Hatha Yoga and the Bhagavad-gita

Wisdom Quest

( – Hatha Yoga and the Bhagavad-gita

From Back to Godhead

By Satyaraja Dasa

How the Gita teaches the eight steps of hatha yoga, the topic of Patanjali’s Yoga-sutras.

According to a survey by the Sporting Goods Manufacturers Association, an estimated 13.4 million Americans practice yoga, and many more experiment with it every year. Yoga is everywhere—from Mumbai to Moscow to Monte Carlo. But while yoga is meant to bring one closer to God, many of today’s yogis have a different agenda, the most common being to keep their bodies in shape.

“They’re not necessarily deeply spiritual, but looking more to do yoga as another form of exercise,” says Jennifer McKinley, co-founder and general manager of Plank, a Charlestown, Massachusetts, maker of chic, high-end yoga mats, totes, and other accessories. Launched in 2005, the company projects sales in the upcoming year that will rival that of Western exercise equipment.

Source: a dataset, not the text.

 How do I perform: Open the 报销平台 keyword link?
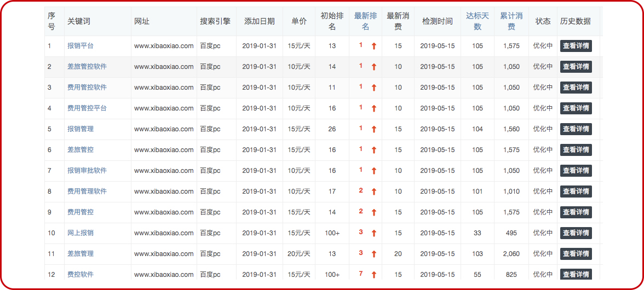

In an increasingly secular world, we naturally want to adapt valuable ancient techniques for contemporary purposes, but yoga is losing its essence in the process.

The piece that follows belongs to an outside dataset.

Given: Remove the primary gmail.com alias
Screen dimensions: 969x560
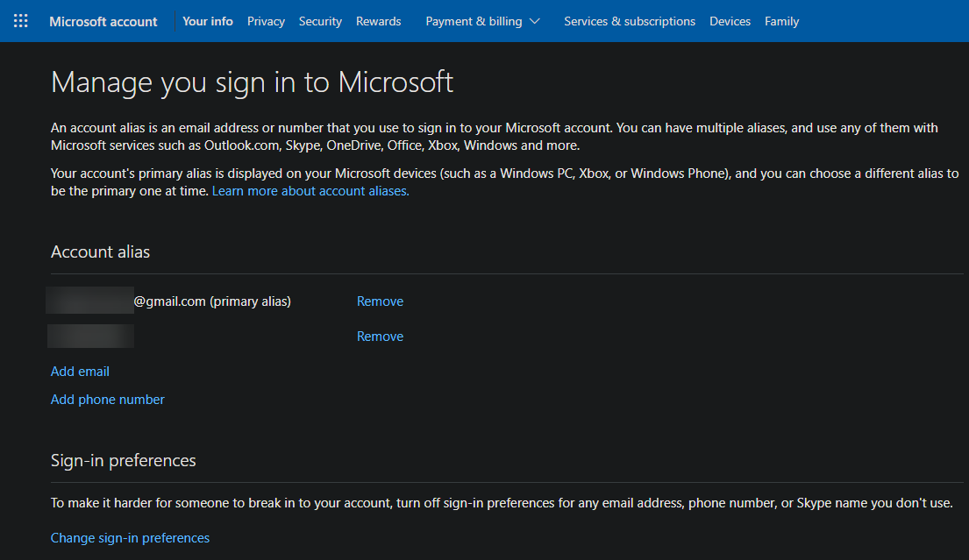Looking at the screenshot, I should (x=380, y=301).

Yoga is a science left to us by the sages of India. The word yoga literally means “to link up,” and its implication, originally, was similar to the Latin root of the word religion, which means “to bind back.” Thus, yoga and religion are both meant to bring us to the same end: linking up and binding with God.
The Inner Message of the Yoga-sutras

Today’s yogis might find it interesting that traditionally the preeminent text on yoga is Bhagavad-gita—not Patanjali’s famous Yoga-sutras. But the Gita is not your usual yoga text, full of difficult bodily poses and strenuous meditation techniques. Rather, it offers a practical outline for achieving the goal of yoga—linking with God—by encouraging the chanting of Krishna’s names, by teaching how to act under Krishna’s order, and by explaining the importance of doing one’s duty in spiritual consciousness. These activities, properly performed under the guidance of an adept, allow one to bypass much of what is considered essential in conventional yoga.

And yet there is harmony between the Gita and the Yoga-sutras. For example, both Lord Krishna and Patanjali indicate that we must transcend all false conceptions of “I” and develop love for God, which Patanjali calls ishvara-pranidhana (“dedication to God”).

Patanjali wrote in the third century CE, but little is known about his life. His only surviving text, the Yoga-sutra, would indicate that toned physical and mental tabernacles are helpful in the pursuit of spiritual truth. In fact, his major accomplishment is that he took age-old practices meant for improving the body and the mind and codified them for the benefit of spiritual practitioners.

But Patanjali’s Yoga-sutras merely hint at the truths illuminated in the Bhagavad-gita, which might be considered the post-graduate study of Patanjali’s work. Even so, Patanjali intended his method to be used for ultimate spiritual benefit, as some of his verses, especially later ones, clarify. Still, many yoga practitioners today use his method solely for physical and mental health because in the beginning of his work Patanjali mainly focuses on basic methods related to the body and the mind, without much spiritual commentary.

In sutra 3.2, for example, we learn that dhyana, or meditation, is the one-pointed continuous movement of the mind toward a single object. But Patanjali’s technique can be used for concentration on any object, not just on God. And even though he tells his readers the point of his sutras—to get closer to God—one may be tempted to use his methods for selfish ends, as he says later in the text. Ultimately, one-pointed concentration is for focusing on God, though it’s not until one graduates to the Bhagavad-gita that one clearly learns how to do this.

As Professor Edwin Bryant points out in his excellent article “Patanjali’s Theistic Preference, Or, Was the Author of the Yoga-sutras a Vaishnava?”1 Patanjali was trying to gear his diverse audience toward the worship of the Supreme Personality of Godhead, even if he was doing so in a roundabout way. Much like today, many forms of religion beleaguered the India of his time; practitioners worshiped numerous aspects of the Supreme. Consequently, he opted for a stepwise approach in his Yoga-sutras that he believed would accommodate his varied audience.